_Try it_
Copy, word for word, the lines below from the one containing "Task: Confirm the deactivation dialog with OK" up to and including the one containing "The height and width of the screenshot is (591, 700).", with pictures left out.

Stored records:

=-=-=

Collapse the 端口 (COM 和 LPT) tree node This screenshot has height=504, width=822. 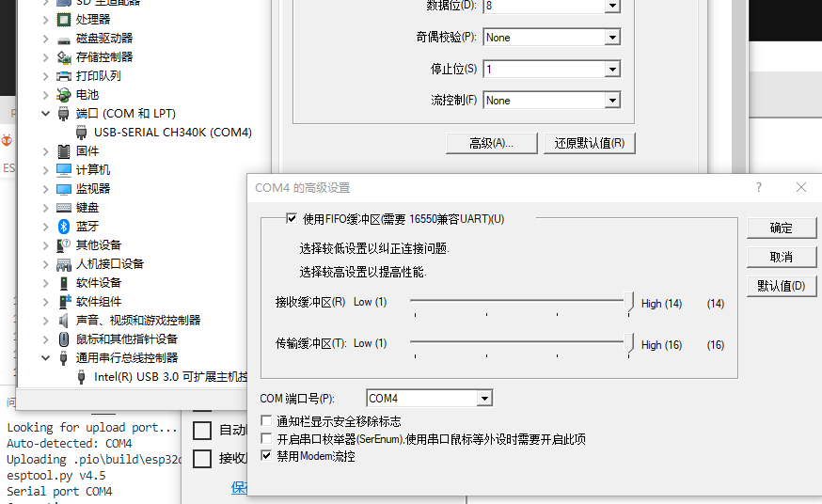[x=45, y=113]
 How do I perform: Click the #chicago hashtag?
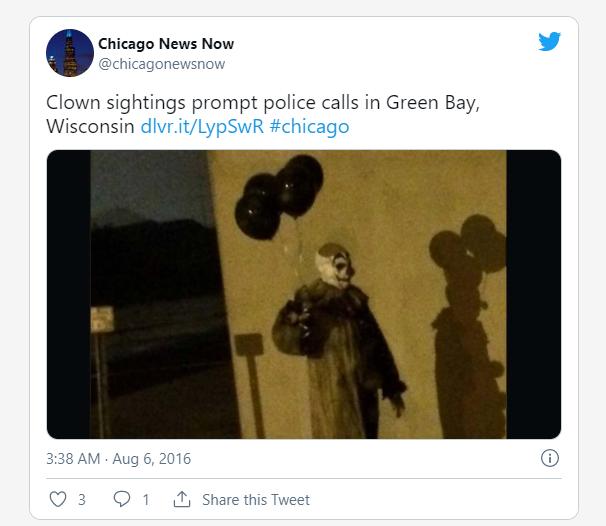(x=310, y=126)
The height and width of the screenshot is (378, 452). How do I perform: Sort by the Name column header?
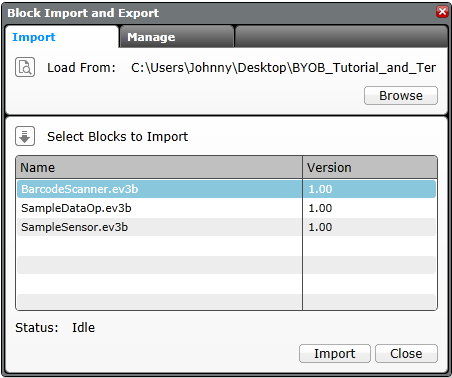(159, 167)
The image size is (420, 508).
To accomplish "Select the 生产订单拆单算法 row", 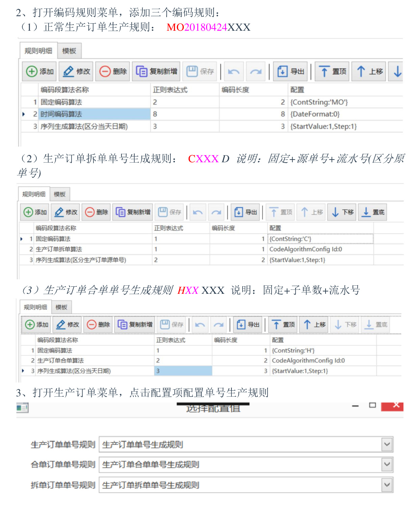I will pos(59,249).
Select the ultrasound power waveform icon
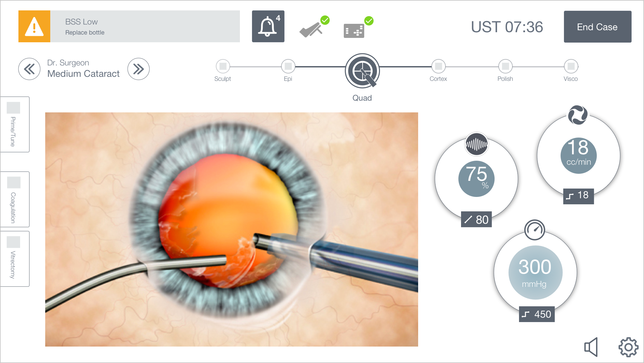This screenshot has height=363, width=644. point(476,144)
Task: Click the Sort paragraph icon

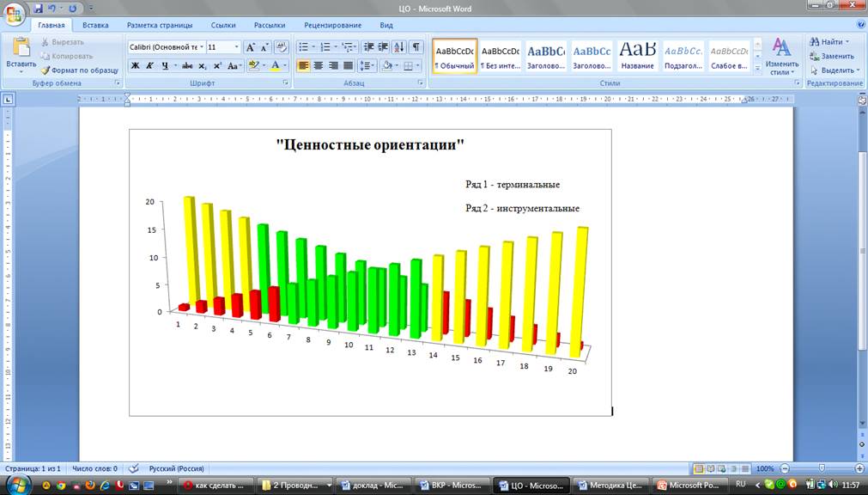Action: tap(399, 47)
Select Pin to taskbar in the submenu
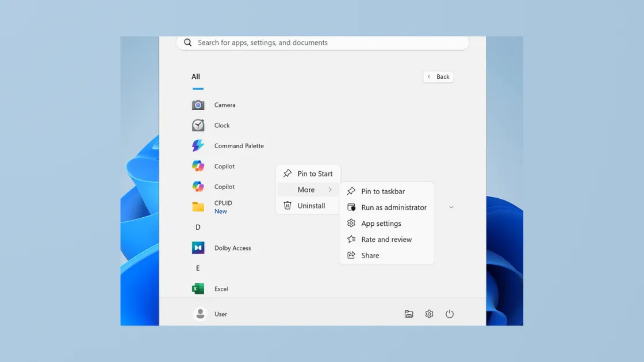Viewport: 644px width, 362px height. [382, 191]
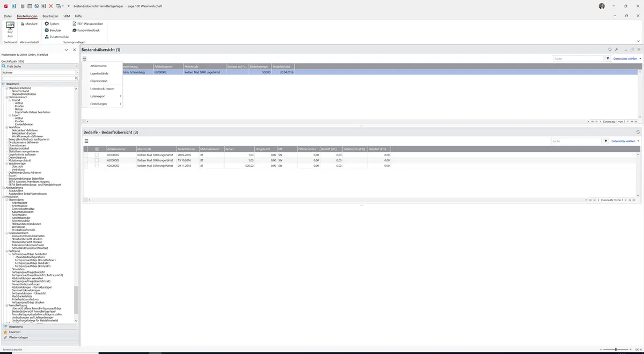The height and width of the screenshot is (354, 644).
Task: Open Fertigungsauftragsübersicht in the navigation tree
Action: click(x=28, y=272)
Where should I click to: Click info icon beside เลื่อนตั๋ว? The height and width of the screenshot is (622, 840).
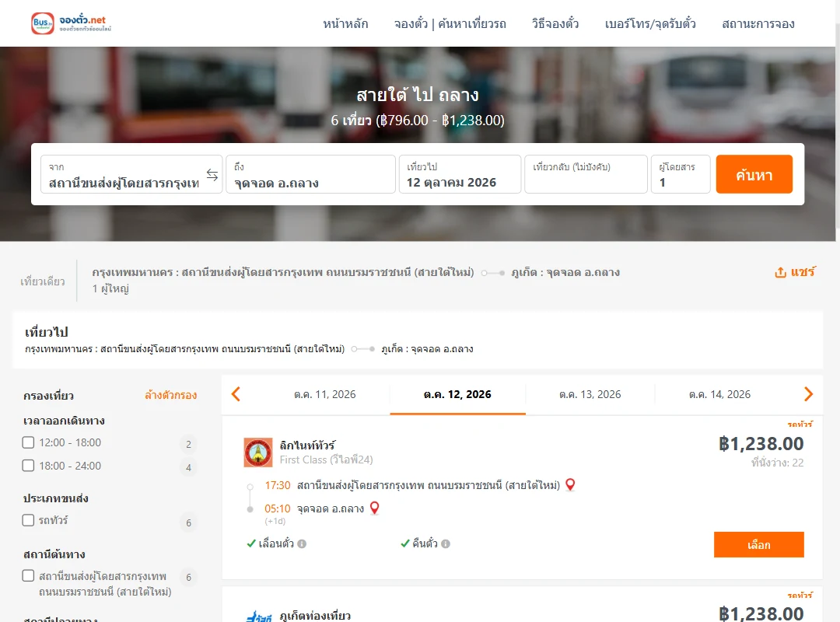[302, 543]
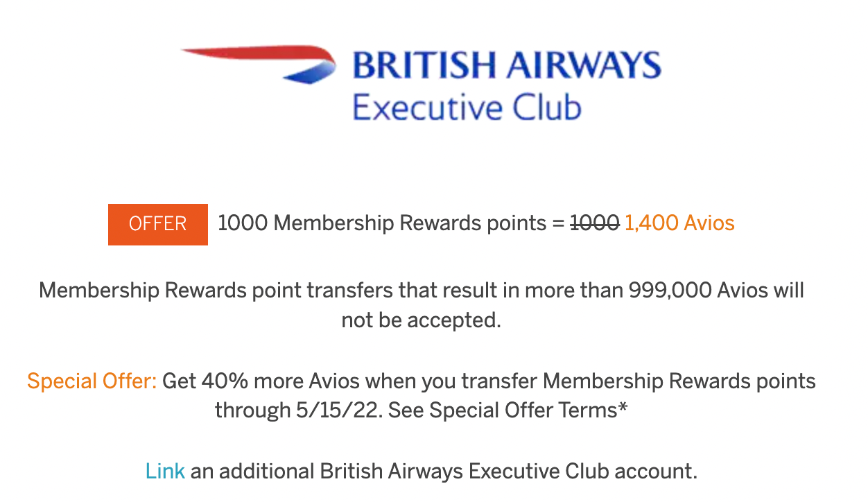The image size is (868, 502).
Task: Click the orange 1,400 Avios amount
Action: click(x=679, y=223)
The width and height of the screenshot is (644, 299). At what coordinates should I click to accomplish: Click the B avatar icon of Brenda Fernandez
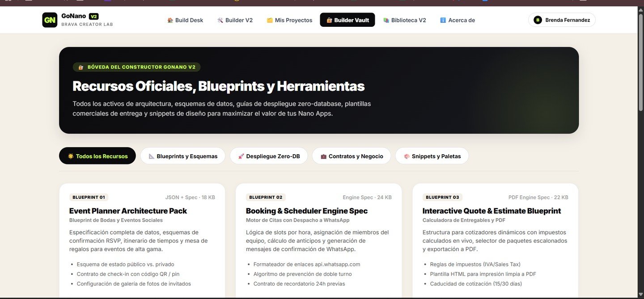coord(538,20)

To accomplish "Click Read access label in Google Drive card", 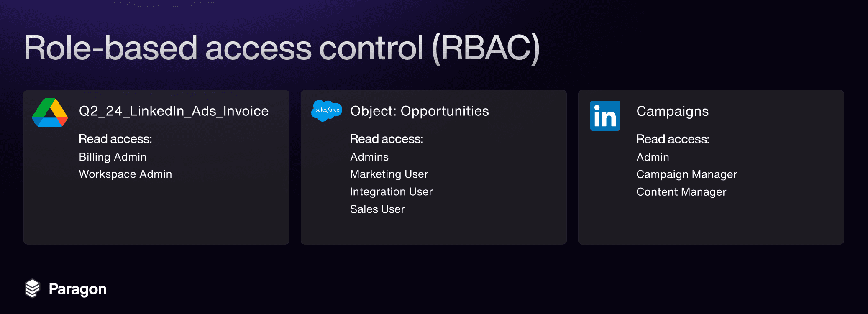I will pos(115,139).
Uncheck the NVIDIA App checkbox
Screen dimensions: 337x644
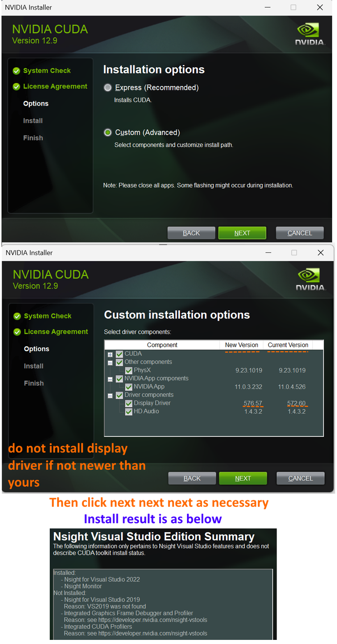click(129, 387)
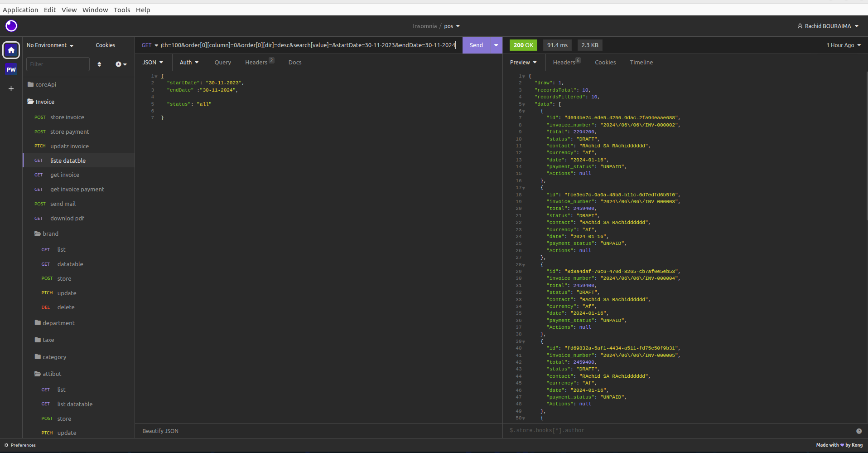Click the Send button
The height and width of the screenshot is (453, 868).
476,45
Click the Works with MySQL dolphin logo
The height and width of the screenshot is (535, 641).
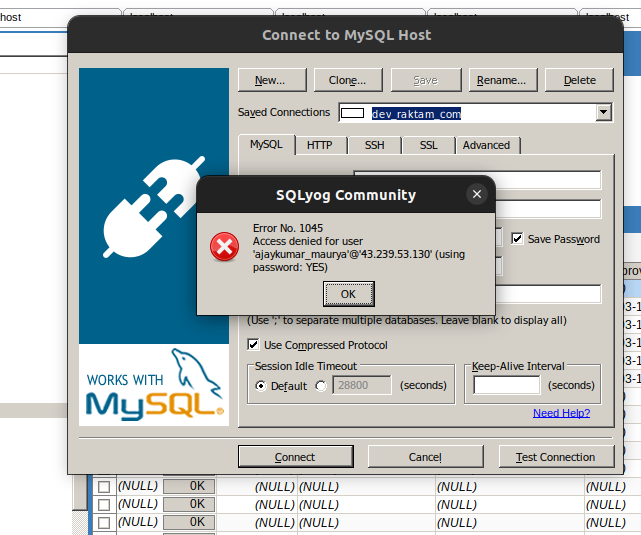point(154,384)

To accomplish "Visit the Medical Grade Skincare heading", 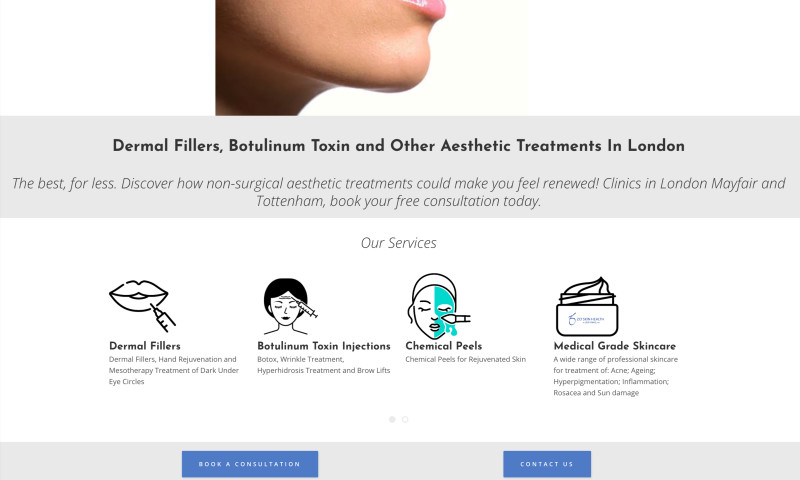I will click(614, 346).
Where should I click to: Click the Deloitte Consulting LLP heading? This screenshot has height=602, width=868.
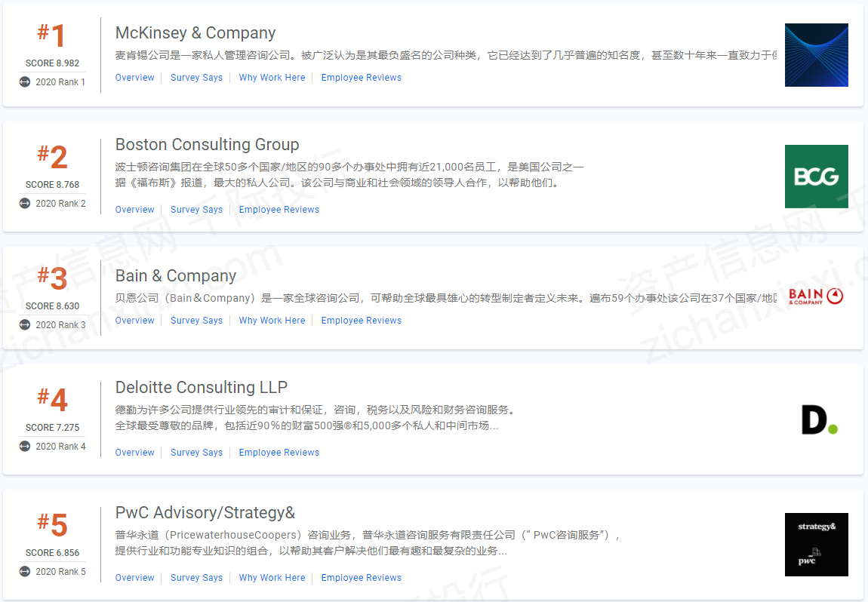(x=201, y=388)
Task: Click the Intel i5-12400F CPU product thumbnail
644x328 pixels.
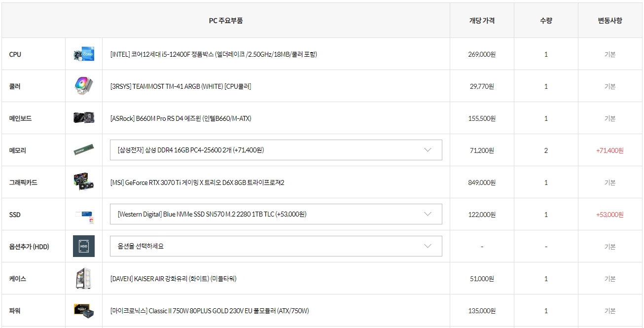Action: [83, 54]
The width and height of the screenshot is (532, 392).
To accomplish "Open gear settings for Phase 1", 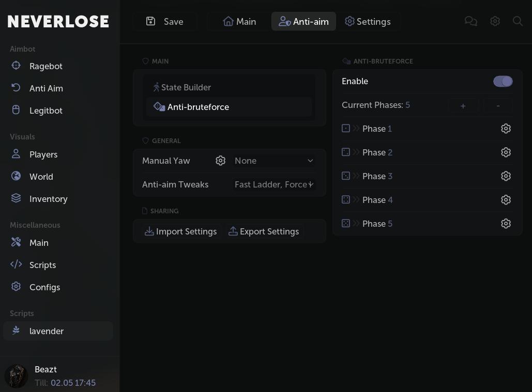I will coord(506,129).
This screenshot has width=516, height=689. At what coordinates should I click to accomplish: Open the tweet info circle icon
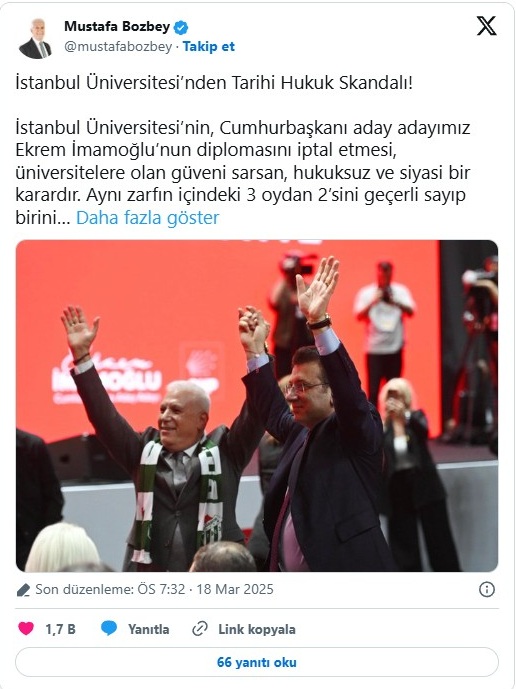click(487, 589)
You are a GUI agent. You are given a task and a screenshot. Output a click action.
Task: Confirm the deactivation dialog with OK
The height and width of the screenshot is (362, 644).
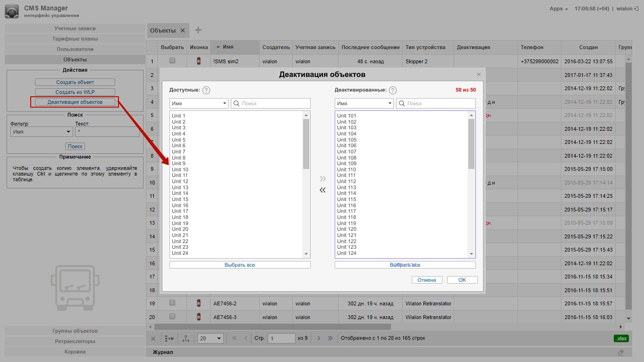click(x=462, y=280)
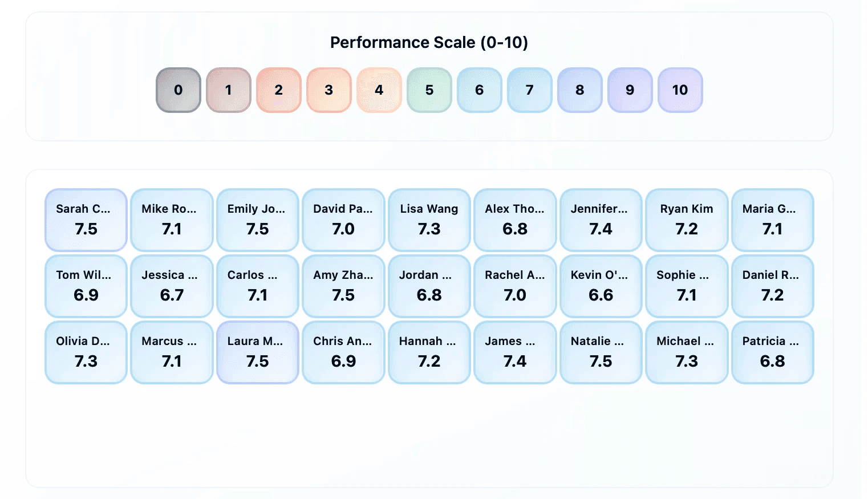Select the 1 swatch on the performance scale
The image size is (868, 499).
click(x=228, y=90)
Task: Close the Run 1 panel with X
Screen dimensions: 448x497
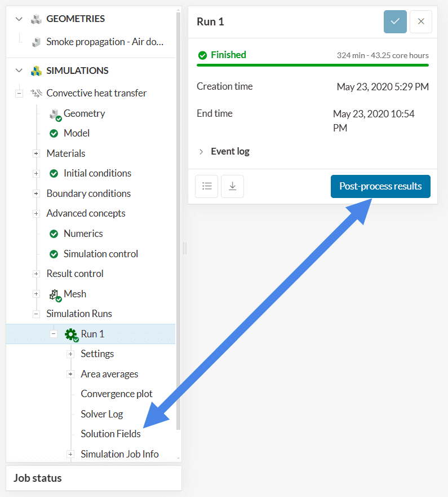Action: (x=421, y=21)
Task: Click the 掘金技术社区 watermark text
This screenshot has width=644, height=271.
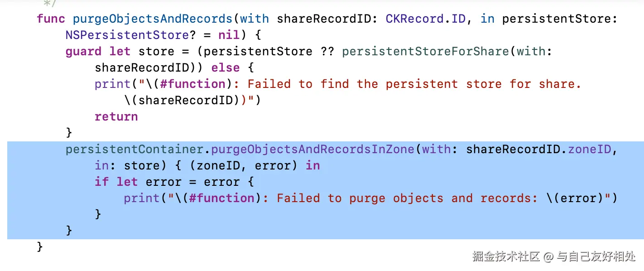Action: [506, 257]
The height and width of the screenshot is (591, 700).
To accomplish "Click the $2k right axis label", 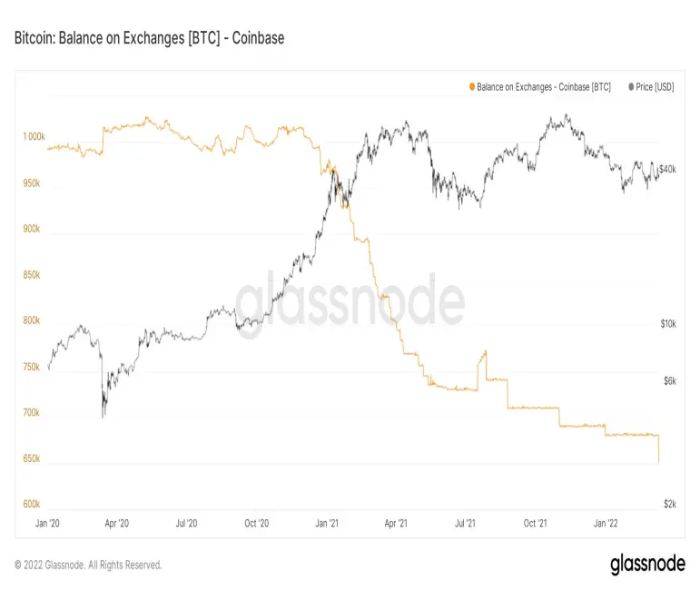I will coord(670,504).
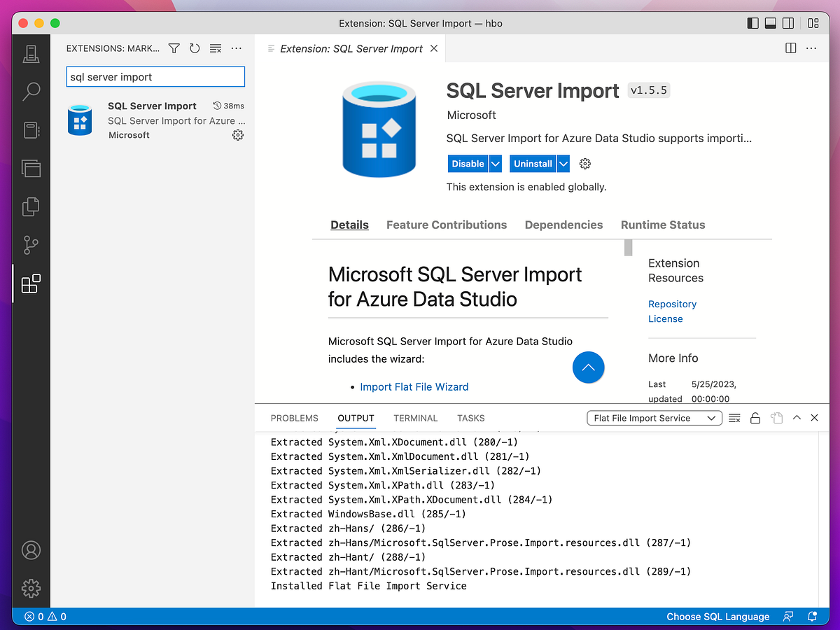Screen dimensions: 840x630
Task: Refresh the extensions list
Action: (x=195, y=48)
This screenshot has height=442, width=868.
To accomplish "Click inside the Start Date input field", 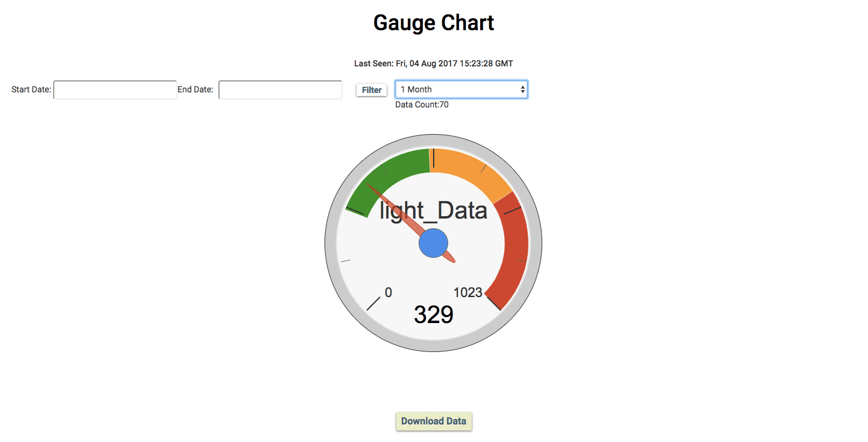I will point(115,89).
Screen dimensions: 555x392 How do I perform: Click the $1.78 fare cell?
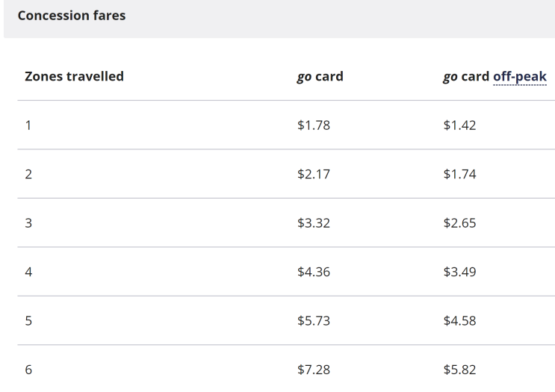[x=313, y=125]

=-=-=

_Answer below_
Task: Confirm the deactivation dialog with OK
The height and width of the screenshot is (362, 644).
click(x=462, y=280)
Select the 1 swatch on the performance scale
The image size is (868, 499).
click(x=228, y=90)
Task: Close the Run 1 panel with X
Screen dimensions: 448x497
Action: (x=421, y=21)
Task: Click the 掘金技术社区 watermark text
This screenshot has width=644, height=271.
Action: [506, 257]
The height and width of the screenshot is (591, 700).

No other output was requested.